L’enjeu rapidement a été de monter la capacité de production de leur usine mais aussi de l’ensemble de la profession.

“Nous avons augmenté notre capacité propre en passant en 3 jours de 60 000 à 130 000 masques produits quotidiennement et avons aussi communiqué notre innovation et notre savoir faire à nos confrères tisserands.”

La montée en puissance de la capacité de production fut rapide. 

“Nous produisons 24h/24, 7j/7. Il y a une grosse réactivité industrielle et surtout humaine ; nos employés ont été extraordinaires d’engagement. On a réussi à atteindre 190 000 masques par jour, et on pense arriver à 200,000 unités par jour.”

Cette capacité décuplée a permis à l’entreprise de répondre petit à petit à des demandes plus diverses mais tout aussi urgentes, comme celles des professionnels de l’agroalimentaire. 

“Les activités agroalimentaires et de distribution alimentaires nous sont apparues comme prioritaires pour la vie du pays”

L’initiative des Tissages de Charlieu a en effet circulé au sein du Club des Entrepreneurs pour le Climat, et a été particulièrement appréciée par les membres du secteur agroalimentaire, dont l’activité est fortement impactée par cette crise. 

Des opportunités de coopération solidaire via le Club des Entrepreneurs pour le Climat

Antoine Saint-Pierre est un des membres fondateurs du Club des Entrepreneurs pour le Climat, créé et organisé par l’Institut Orygeen. 

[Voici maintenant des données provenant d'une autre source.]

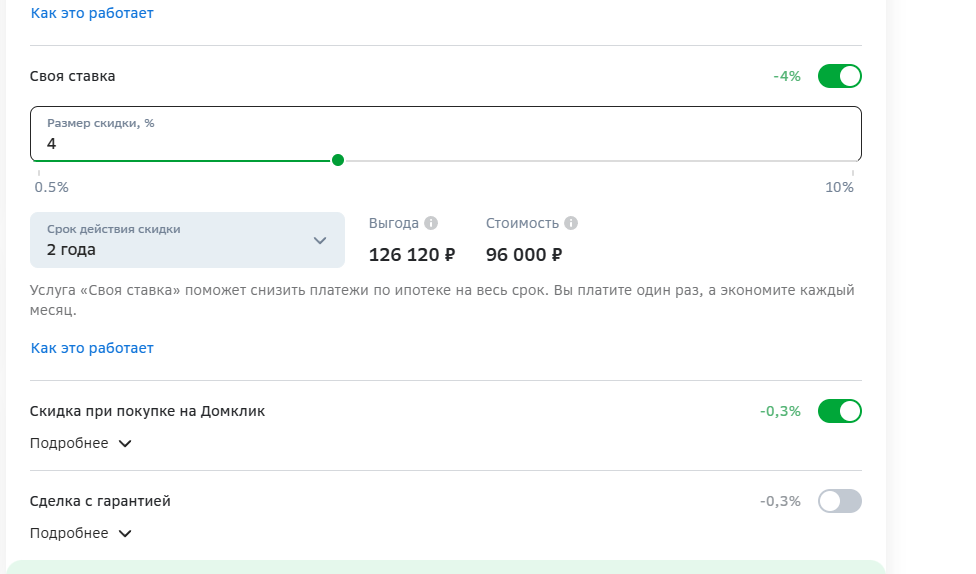Click the 10% maximum mark on the slider
This screenshot has width=976, height=574.
839,187
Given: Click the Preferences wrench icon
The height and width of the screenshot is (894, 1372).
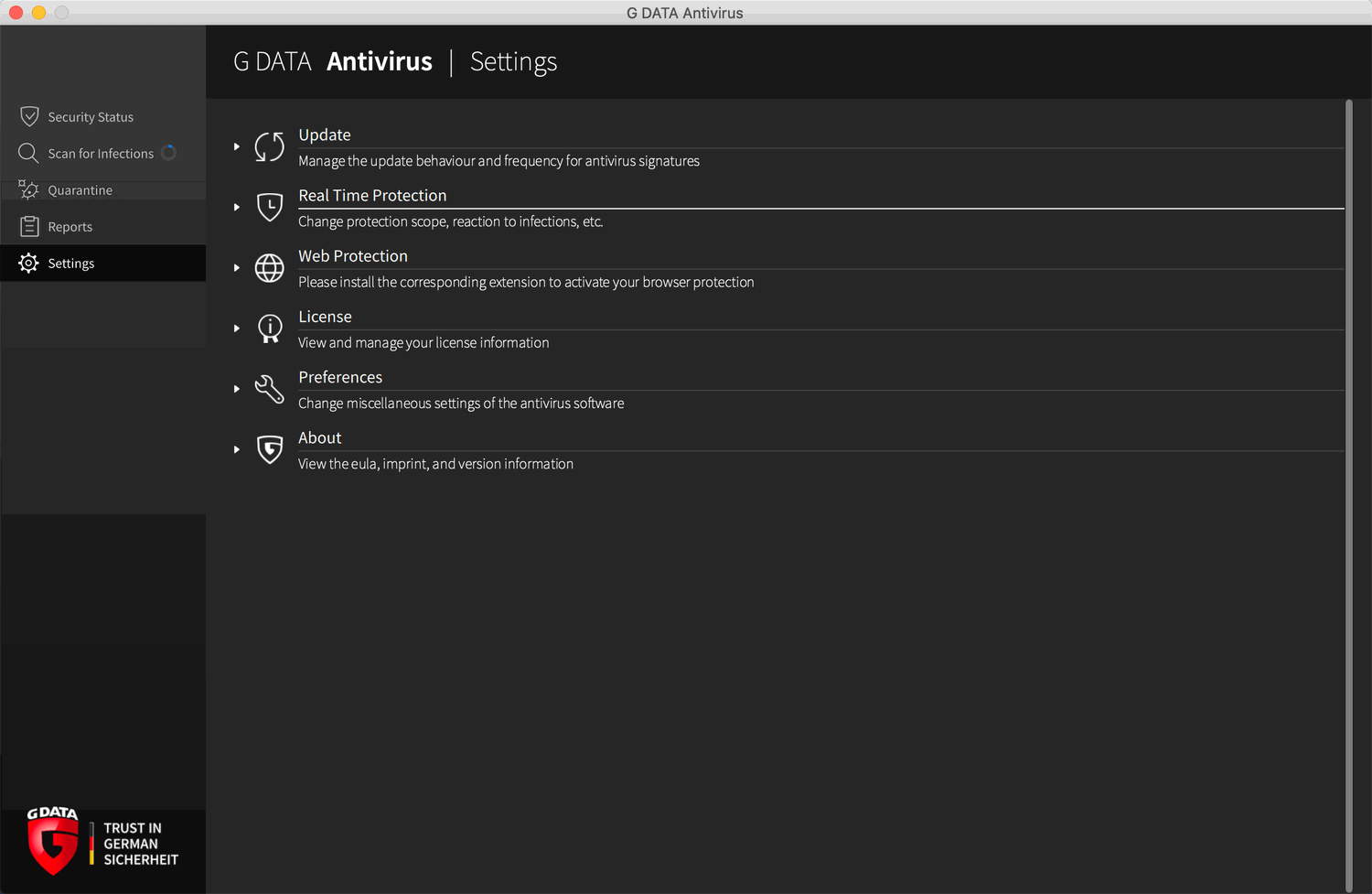Looking at the screenshot, I should pyautogui.click(x=269, y=389).
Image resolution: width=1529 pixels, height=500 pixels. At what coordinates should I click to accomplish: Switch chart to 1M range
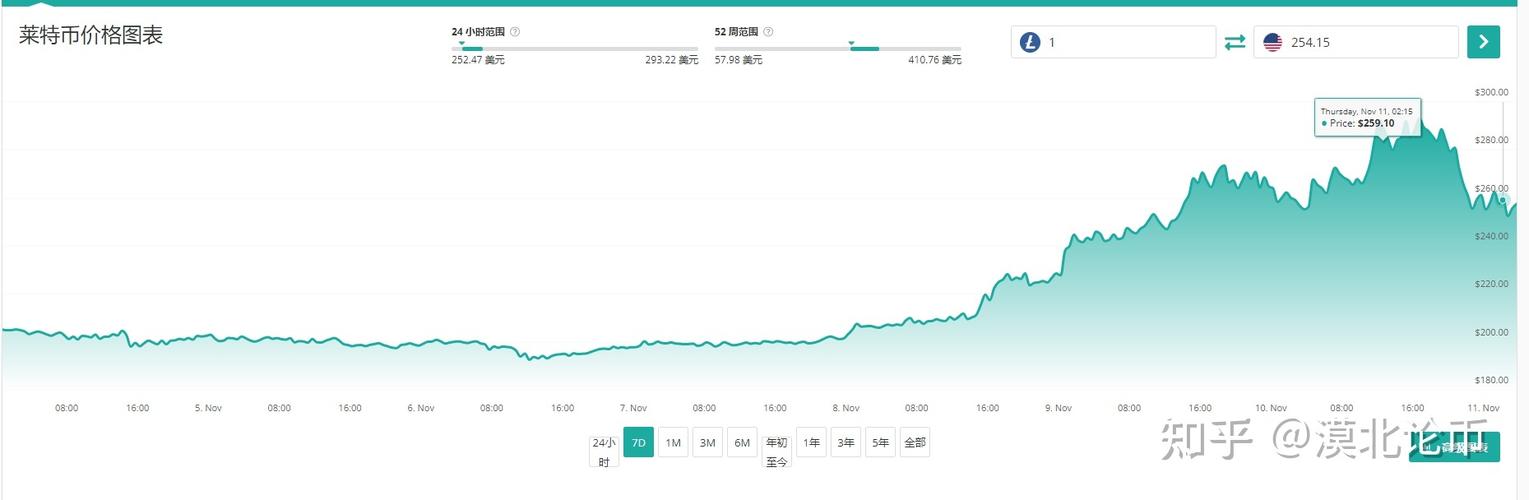(x=673, y=442)
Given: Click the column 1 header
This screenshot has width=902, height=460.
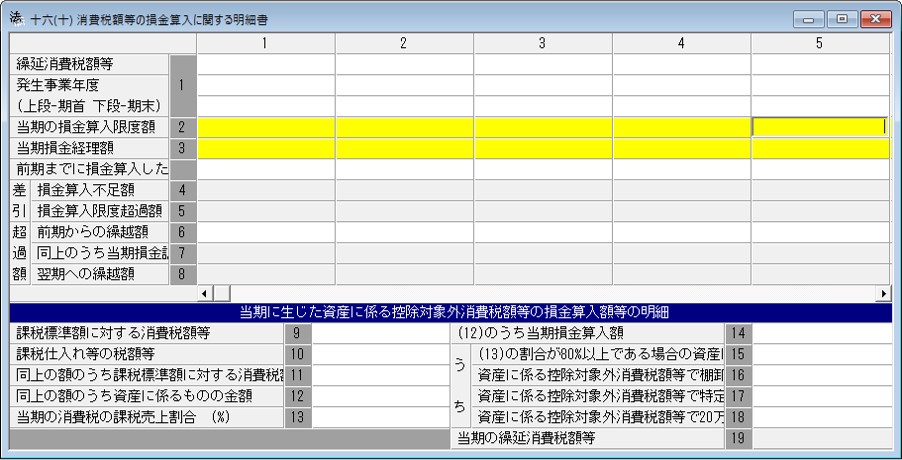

Ce réseau d’entrepreneurs engagés pour la planète semble être un environnement propice pour que se construise un projet de coopération dans la lutte contre le virus. Ainsi, Antoine Saint-Pierre a pu fédérer en quelques heures un groupe d’industriels de l’agroalimentaire pour travailler ensemble à améliorer les modèles actuels de masque pour répondre aux besoins du secteur, aujourd’hui et à l’avenir. 

Pour cela, LTC envisage de travailler sur certaines propriétés du masque, notamment le risque d’effilochage, et sur l’automatisation plus poussée de la fabrication. Les discussions sont déjà en cours entre Les Tissages de Charlieu et deux entreprises agroalimentaires du Club : LSDH et Savencia.

Cette situation remet en question nos certitudes

Nos modes de consommation sont bouleversés, mais nos valeurs d’entraide et de solidarité sont fortifiées. Antoine Saint-Pierre partage : 

Nous avons besoin de coopération entre les uns et les autres, c’est indéniable. Et l’’industrie textile française peut être fière de sa capacité de réaction et d’adaptation.”

La prise de conscience post-Covid-19 se fera sur des bases plus saines, et surtout plus vertes. 

“Ce qui est innovant est que les masques soient lavables donc réutilisables. Et il en est de mêmes pour nos autres produits textiles, produits à partir de matières recyclées et avec une énergie verte. L’industrie française peut donc avoir un impact sur la décarbonation de notre économie française.” 

Nous sommes confiants dans le fait que nous sortions de cette crise avec une nouvelle résilience et de nouvelles réponses face aux défis de demain.

La perspective d’un projet plus large, résultant de la coopération entre les membres du Club des Entrepreneurs pour le Climat, nous pousse à espérer que l’initiative des Tissages de Charlieu soit la première d’une longue série.